Mold Air Quality Testing
The most common contaminant in homes and buildings in Metro Vancouver is elevated levels of mold in the air. Certain mold species contain mycotoxins and adversely affect the indoor air when aerosolized. ABM Environmental can detect the exact levels of mold, identified by mold type, through analysing the indoor air.
Carbon Dioxide Air Quality Testing
Carbon Dioxide concentration in the indoor air can provide a good indication of the ventilation rate and air quality of an indoor space. Carbon Dioxide is generated indoors primarily through human occupancy. Carbon dioxide levels tend to become elevated in areas with inadequate ventilation. This problem can become worse as more people are located in smaller areas with limited ventilation.
Carbon Monoxide Air Quality Testing
Carbon monoxide is a colourless and odourless toxic gas that is produced as a result of incomplete burning of carbon containing fuels. Motor vehicle emissions, gas heaters, gas stoves and cigarette smoke are all sources of carbon monoxide. At low concentration levels, it can cause headaches, nausea, disorientation, and fatigue. Carbon monoxide detectors placed in buildings typically are not designed to detect levels below 30 ppm and will not alarm until levels are above that level. Adverse reactions to carbon monoxide can start at much lower levels.
Volatile Organic Compounds Air Quality Testing
Volatile Organic Compounds (VOC) are chemicals that contain organic compounds and produce chemical vapours into the air. When the organic vapours are produced or off gassed in an indoor environment they can build up in the indoor air and negatively impact air quality. All buildings contain a large variety of Volatile Organic Compound sources such as building materials, furniture, plastics, cleaning products, combustion sources and office equipment. People can have reactions to VOCs at low concentrations.
Formaldehyde Air Quality Testing
Many building materials and consumer products emit formaldehyde.
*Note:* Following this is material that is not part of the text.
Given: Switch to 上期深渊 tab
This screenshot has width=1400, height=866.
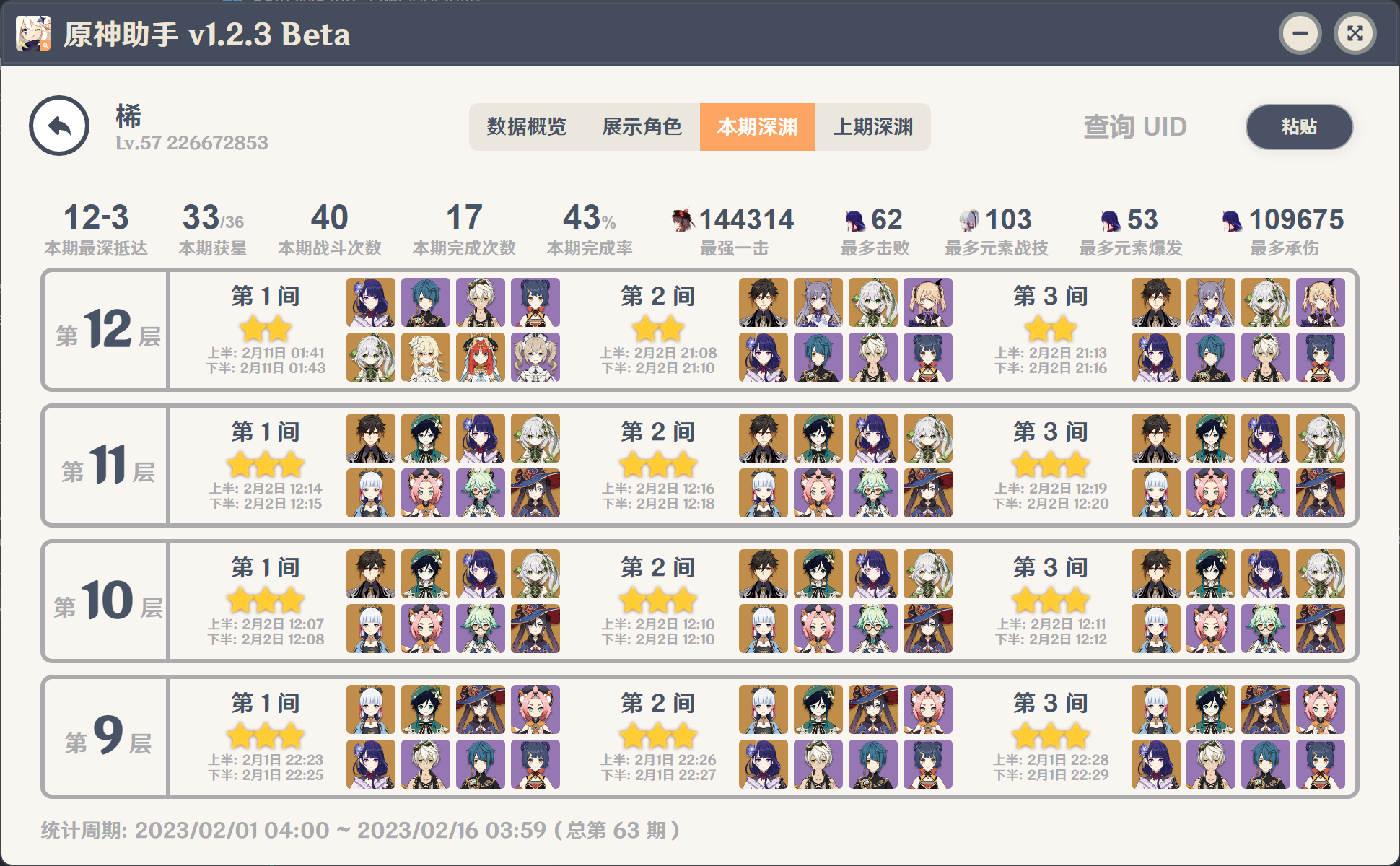Looking at the screenshot, I should (x=872, y=127).
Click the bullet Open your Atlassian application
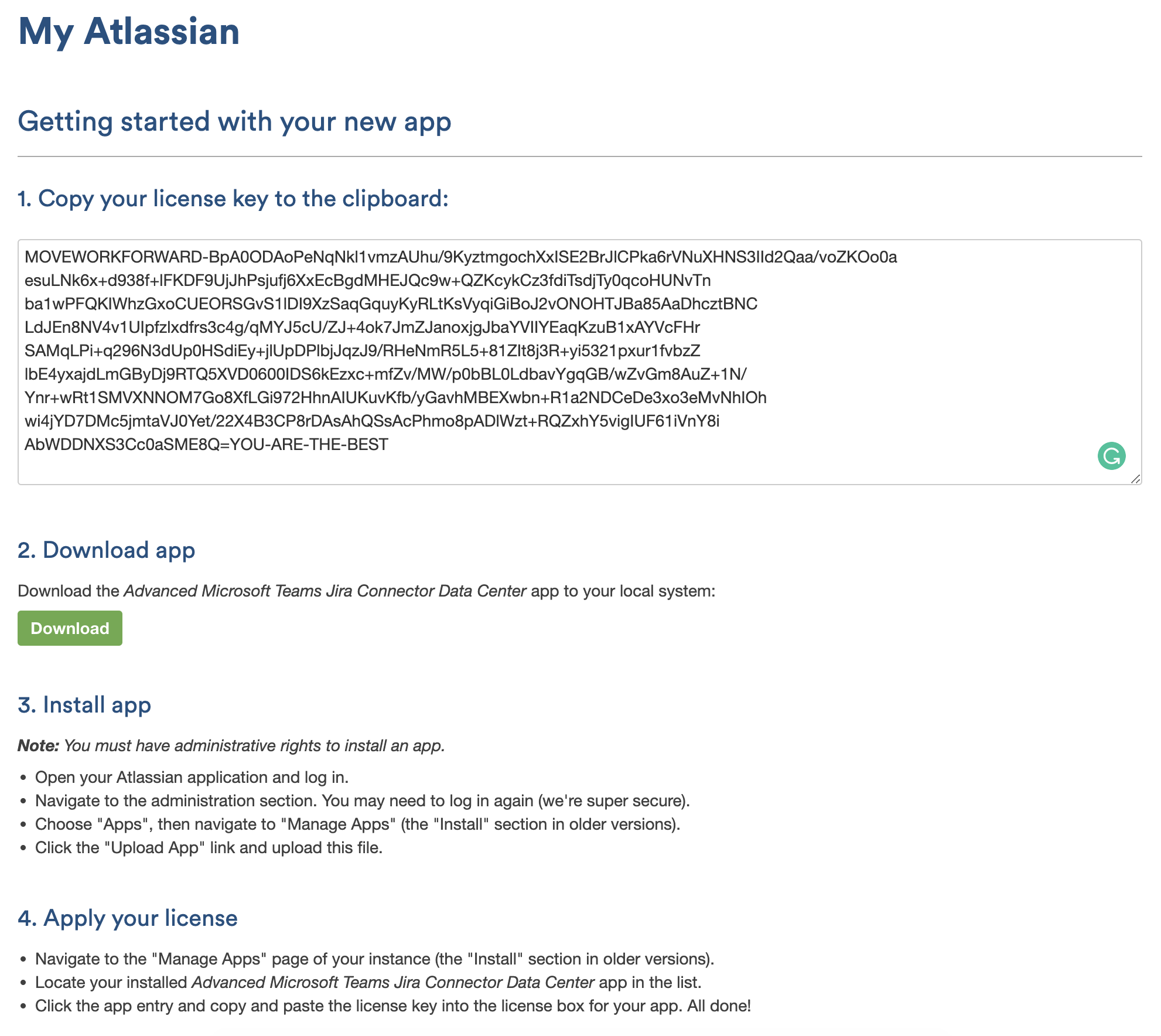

Formaldehyde is a known irritant to people. Symptoms include dry or sore throat, nosebleeds, headaches, fatigue, memory and concentration problems, nausea, dizziness, breathing problems, and eye irritation. Formaldehyde can trigger asthma attacks, and it is a known carcinogen. Building materials and materials used in furniture such as plywood, pressed wood products, adhesives, paints, and wood finishes may contain formaldehyde.
Dust & Particulates Air Quality Testing
There is always some level of dust and particulates in the indoor air. Excessive levels of particulates can cause allergic reactions, such as dry eyes, nose, throat, and skin irritation, coughing, sneezing and respiratory difficulties. Small particles that reach the lower regions of the respiratory tract are responsible for most of the adverse health effects. Indoor particles come from both indoor and outdoor sources and can be drawn into the building via infiltration and outdoor air intakes.
Relative Humidity Air Quality Testing
Relative humidity is one of the best indicators of indoor air quality. If relative humidity is too low it may lead to symptoms such as dry eyes, nose and throat, and increases in respiratory illness. Relative humidity levels that are too high can give rise to stuffiness, headaches, and fatigue. If relative humidity levels are persistently high, the risk of mold problems will increase and this will in turn cause adverse health effects.